Organization-Level Rating Aggregation

Problem: Organizations run many small leagues (weekly 8-player tournaments). Individual leagues have too few games for reliable ratings.

Solution: Aggregate ratings across all leagues in an organization:

  • Combines data from multiple leagues
  • Weighted by games played and recency
  • Provides organization-wide leaderboard
  • Shows reliability indicator (10+ games OR 3+ games across 3+ leagues)

Aggregation Methods:

  • Weighted Average - Leagues weighted by games and recency
  • Bayesian Combination - Statistical combination using confidence
  • Most Recent - Use latest league's rating, sum stats

Age Decay for Matches

Problem: Matches from 2 years ago shouldn't count as much as recent matches.

Solution: Configurable half-life decay:

  • Older matches contribute less to rating changes
  • Configurable half-life (default: 180 days = 50% weight)
  • Minimum floor (default: 10% - matches never become worthless)
  • Can be disabled entirely per league

Rating Deviation (Uncertainty Tracking)

Problem: A player with 3 games and a player with 100 games may have the same rating, but we're much more confident in the 100-game player.

Solution: Glicko-2's Rating Deviation (RD):

  • High RD = high uncertainty, larger rating swings
  • Low RD = high confidence, smaller swings
  • RD increases with inactivity (uncertainty grows without data)
  • Displayed as confidence interval in UI

Configurable Display Options

Leagues can choose which rating to show:

  • Total Elo - base_mmr + positive - negative
  • Net Change - positive - negative (hides base MMR)
  • Glicko Rating - Statistical rating without MMR anchor

This accommodates different league cultures and player preferences.


Design Decisions

Separate Configuration Model

Rating config lives in a dedicated model, not embedded in League:

  • Separation of concerns
  • Leagues without ratings don't carry config baggage
  • Enables future config versioning
  • All defaults defined in ENUMs, not magic numbers

Pluggable Rating Algorithms

Rating calculation uses strategy pattern:

  • EloRatingSystem - Standard Elo with percentile K-factors
  • FixedDeltaRatingSystem - Flat points per win/loss
  • Glicko2RatingSystem - Full Glicko-2 implementation

New algorithms can be added without modifying existing code.

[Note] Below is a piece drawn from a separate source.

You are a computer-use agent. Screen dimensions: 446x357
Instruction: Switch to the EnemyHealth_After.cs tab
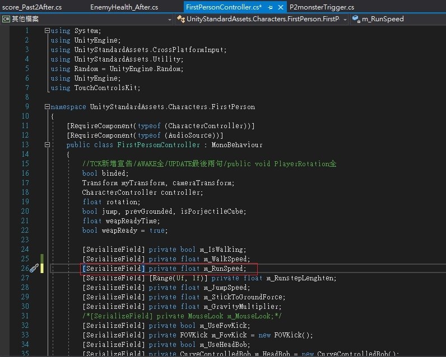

Match Participant Snapshots

Every match records:

  • MMR at match time
  • Rating before/after
  • K-factor and parameters used
  • Age decay applied

This enables:

  • Auditing rating changes
  • Recalculation with constraints
  • Historical analysis

Problems and Solutions

Problem Solution
Outdated MMR distorts ratings MMR Epoch system resets on significant changes
New players swing too much/too little Placement game K-factor mode
Top players lose too much to lower ranks Percentile-based K-factor scaling
Small leagues lack data for reliable ratings Organization-level aggregation
Old matches overweighted Age decay with configurable half-life
Uncertainty not visible Rating Deviation display and confidence intervals
Different leagues need different rules Fully configurable per-league settings
Rating changes hard to audit Comprehensive match participant snapshots

Metrics Tracked

Per Player Per League

  • Base MMR (Dota 2 anchor)
  • Positive/Negative stat accumulation
  • Glicko-2 rating, RD, volatility
  • Games/Wins/Losses
  • Current epoch number
  • Last played timestamp

Per Organization Per Player

  • Aggregated rating across all org leagues
  • Total games/wins/losses across org
  • Leagues participated count
  • Reliability indicator

Per Match Per Participant

  • Rating before/after
  • K-factor used
  • Age decay applied
  • RD at calculation time
  • Win/loss result and delta

Configuration Defaults

Setting Default Description
K-factor (default) 32 Standard rating swing
K-factor (placement) 64 Higher volatility for new players
K-factor (bottom 5%) 40 Faster climb for low-rated players
K-factor (top 5%) 16 More stability for top players
Placement games 10 Games before standard K applies
Min games for ranking 3 Required to appear on leaderboard
Age decay half-life 180 days When matches count 50%
Glicko initial RD 350 Starting uncertainty
MMR epoch threshold 1000 MMR change triggering reset

All defaults stored in RatingDefaults enum - no magic numbers in code.